How to use
How to use Odysseus after installing it
Once Odysseus is running, the next challenge is knowing what to do first. Start small: confirm login, connect a model, test chat, then add tools and research workflows one layer at a time.
1. Log in and confirm the workspace loads
Use the admin credentials from your first-run logs. If the login screen rejects them, stop and fix credentials before configuring models or tools.
2. Connect a model provider
Odysseus needs a model backend before chat, agents, and research feel useful. For local beginners, Ollama is usually the fastest path.
ollama pull qwen2.5:7b
ollama list
If Odysseus runs in Docker while Ollama runs on the host, use the host gateway URL:
http://host.docker.internal:11434/v1
3. Test a simple chat first
Before adding agents or MCP tools, send one simple prompt and confirm the selected model responds. This isolates model connectivity from higher-level workspace issues.
4. Use agents only after chat works
Agents make multiple model and tool calls. If the base model is slow, missing, or too small, agents will feel broken. Use a stronger model for planning and multi-step work when your hardware allows it.
5. Add one MCP tool at a time
MCP can connect Odysseus to files, GitHub, databases, cloud drives, calendars, and more. Start with a narrow tool and limited permissions so you can understand what the agent can access.
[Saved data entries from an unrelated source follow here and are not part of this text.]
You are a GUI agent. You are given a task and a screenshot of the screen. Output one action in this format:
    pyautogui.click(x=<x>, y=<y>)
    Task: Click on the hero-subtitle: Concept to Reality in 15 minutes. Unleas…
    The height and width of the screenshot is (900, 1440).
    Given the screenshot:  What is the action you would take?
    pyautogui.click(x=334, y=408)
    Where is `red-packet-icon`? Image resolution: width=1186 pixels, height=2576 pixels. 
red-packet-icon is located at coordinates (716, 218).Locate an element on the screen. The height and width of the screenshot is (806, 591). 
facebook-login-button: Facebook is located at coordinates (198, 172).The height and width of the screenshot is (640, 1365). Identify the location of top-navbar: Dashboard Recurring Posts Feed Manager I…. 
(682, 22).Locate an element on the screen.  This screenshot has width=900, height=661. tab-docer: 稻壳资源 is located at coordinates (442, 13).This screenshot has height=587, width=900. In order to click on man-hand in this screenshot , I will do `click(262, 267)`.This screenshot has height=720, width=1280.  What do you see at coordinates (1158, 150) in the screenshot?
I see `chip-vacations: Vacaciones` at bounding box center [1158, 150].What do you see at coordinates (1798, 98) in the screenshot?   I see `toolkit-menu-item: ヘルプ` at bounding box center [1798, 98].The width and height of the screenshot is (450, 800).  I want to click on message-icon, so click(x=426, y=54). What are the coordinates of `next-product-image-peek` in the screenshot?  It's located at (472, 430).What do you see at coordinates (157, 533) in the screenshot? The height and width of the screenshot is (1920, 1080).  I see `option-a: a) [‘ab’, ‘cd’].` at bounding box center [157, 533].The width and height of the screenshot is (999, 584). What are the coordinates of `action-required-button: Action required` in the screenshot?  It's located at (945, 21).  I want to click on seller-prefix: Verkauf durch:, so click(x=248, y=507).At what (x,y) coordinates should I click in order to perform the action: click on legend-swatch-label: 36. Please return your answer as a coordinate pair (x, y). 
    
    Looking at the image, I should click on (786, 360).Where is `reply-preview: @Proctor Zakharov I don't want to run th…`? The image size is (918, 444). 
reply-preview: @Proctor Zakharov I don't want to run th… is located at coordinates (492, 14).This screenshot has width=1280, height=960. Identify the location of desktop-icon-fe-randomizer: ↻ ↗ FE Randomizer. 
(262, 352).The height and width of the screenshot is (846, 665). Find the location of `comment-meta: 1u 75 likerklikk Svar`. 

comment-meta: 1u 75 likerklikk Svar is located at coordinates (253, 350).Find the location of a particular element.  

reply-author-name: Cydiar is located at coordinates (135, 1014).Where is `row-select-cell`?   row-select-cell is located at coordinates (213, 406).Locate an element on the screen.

- Use read-only permissions first when possible.
- Restrict filesystem roots to test folders.
- Never paste broad production credentials into a new tool test.
- Review logs after each tool call.
6. Use Deep Research with search configured
Deep Research needs reliable search. If SearXNG returns empty or blocked results, fix search before judging Odysseus research quality.
Set up SearXNG for Deep Research
A safe first-day routine
- Open Odysseus locally.
- Log in and save credentials securely.
- Connect one model provider.
- Test basic chat.
- Add one MCP tool with limited scope.
- Try one short research workflow.
- Back up your config before exposing anything outside your LAN.